*PROBLEM TO SOLVE*: The result should be the lines from the one holding "Task: Open Statistics:PageVisited" to the end of the records below, repeated exactly. No pictures.

▽

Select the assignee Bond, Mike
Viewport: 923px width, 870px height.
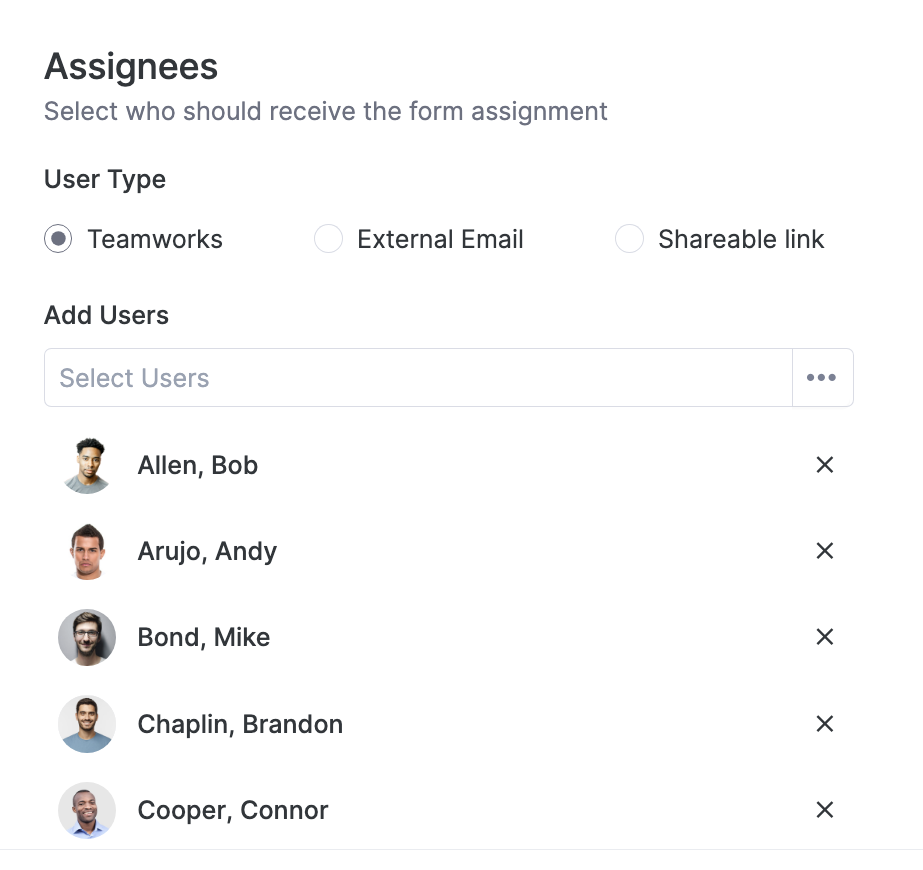[204, 637]
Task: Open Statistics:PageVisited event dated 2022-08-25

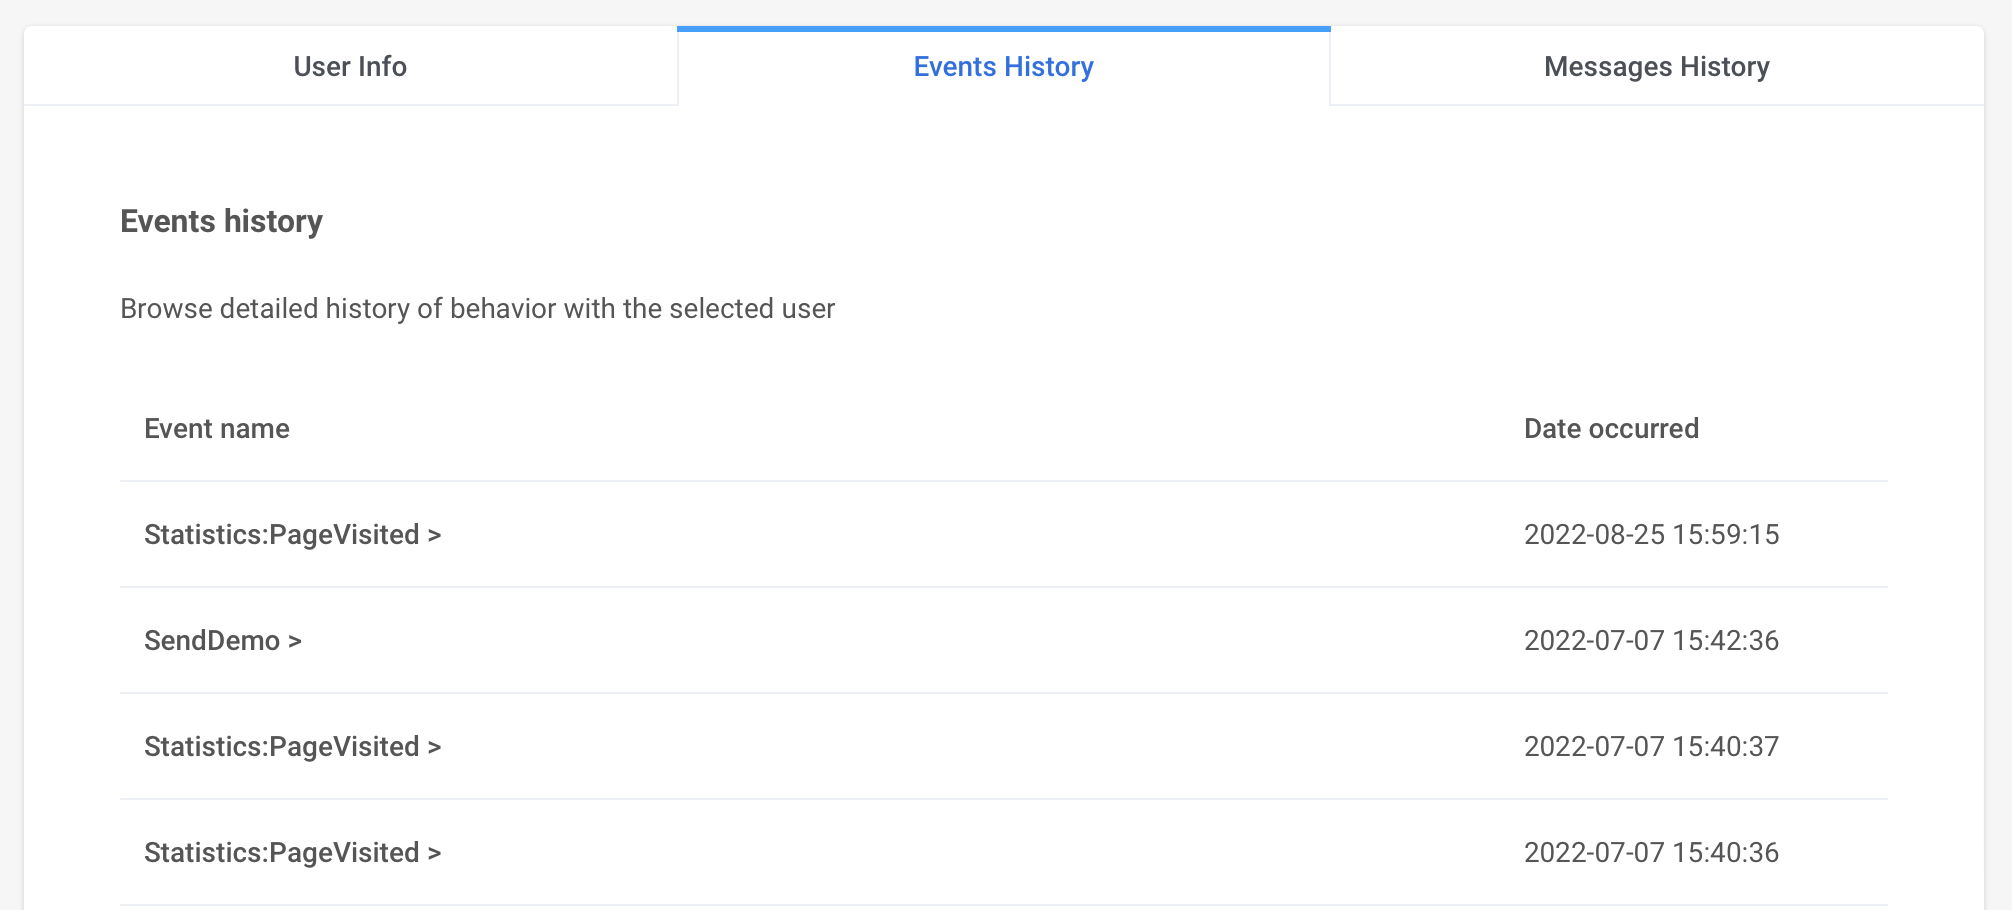Action: 282,534
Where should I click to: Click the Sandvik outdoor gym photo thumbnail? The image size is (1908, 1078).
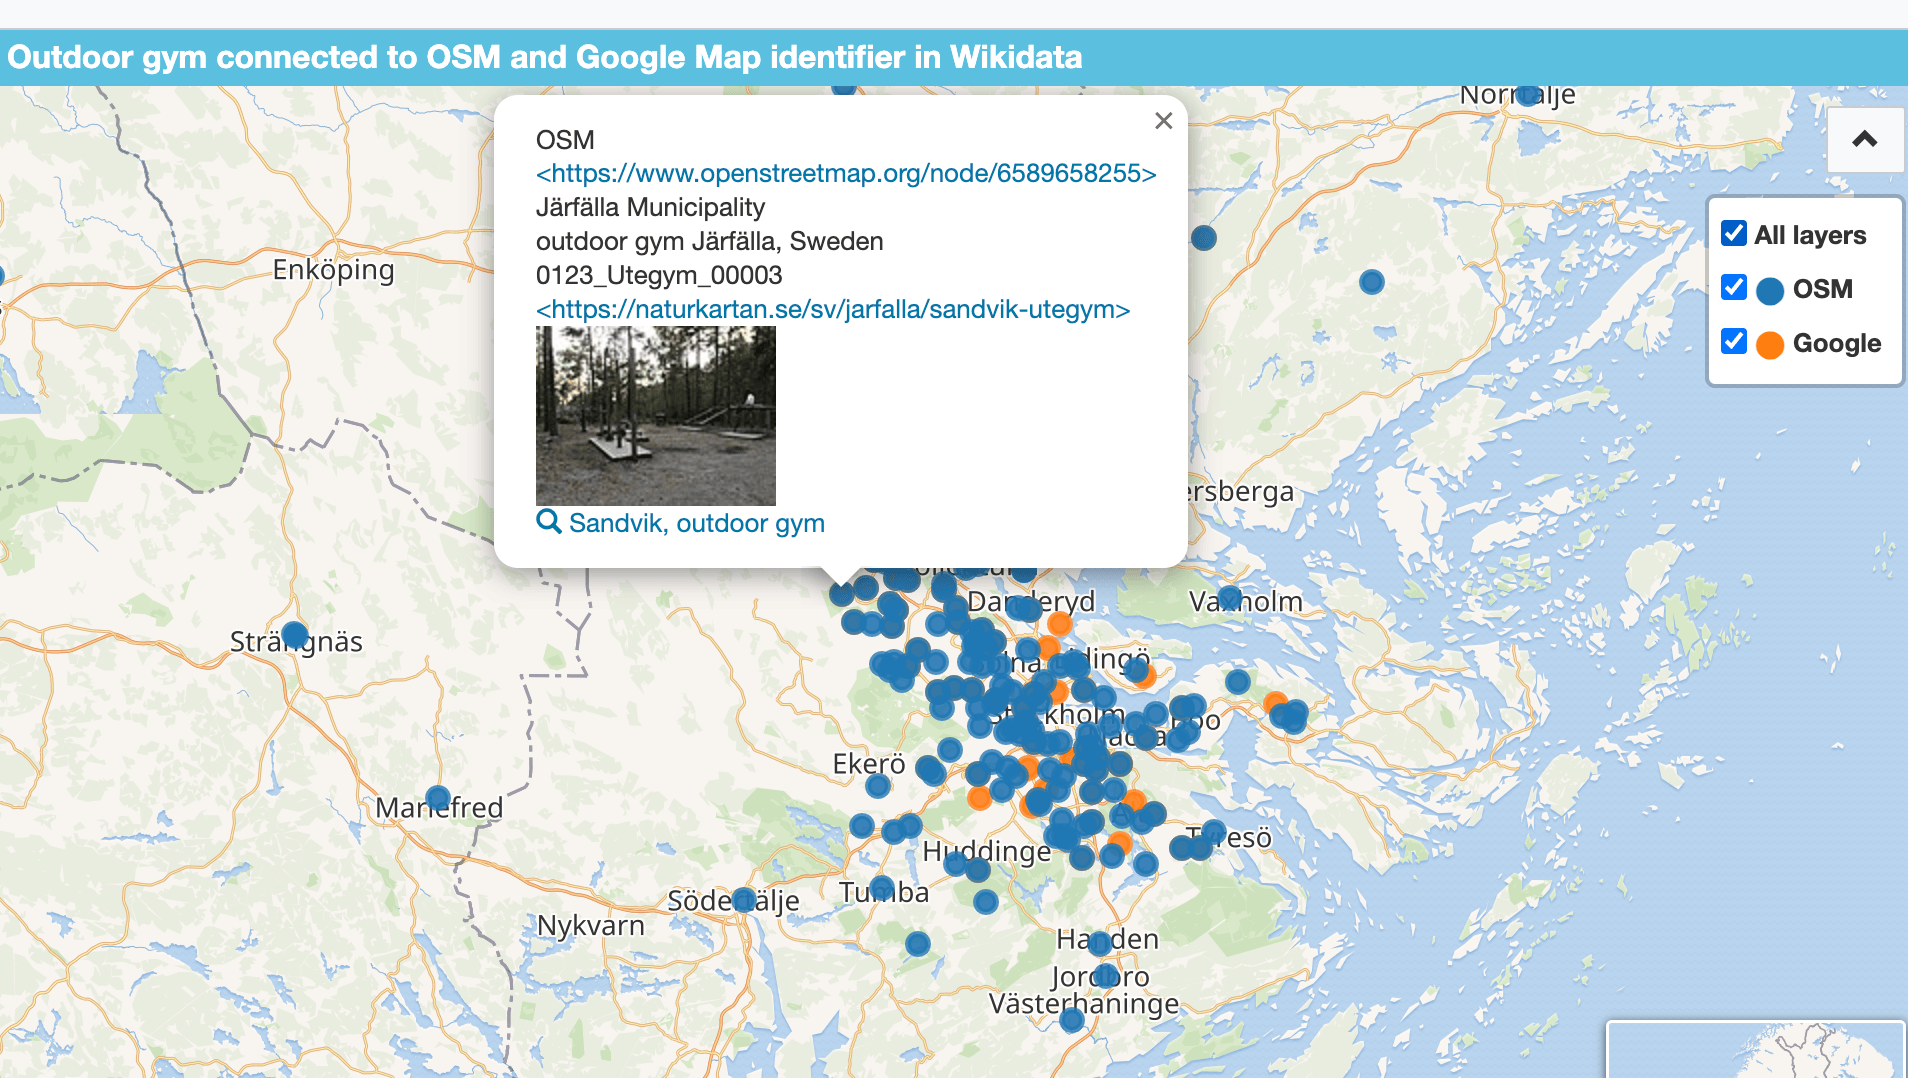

△

*SOLUTION BELOW*:
Task: Open Statistics:PageVisited event dated 2022-08-25

Action: 282,534
Where should I click to: Click the Sandvik outdoor gym photo thumbnail? The image size is (1908, 1078).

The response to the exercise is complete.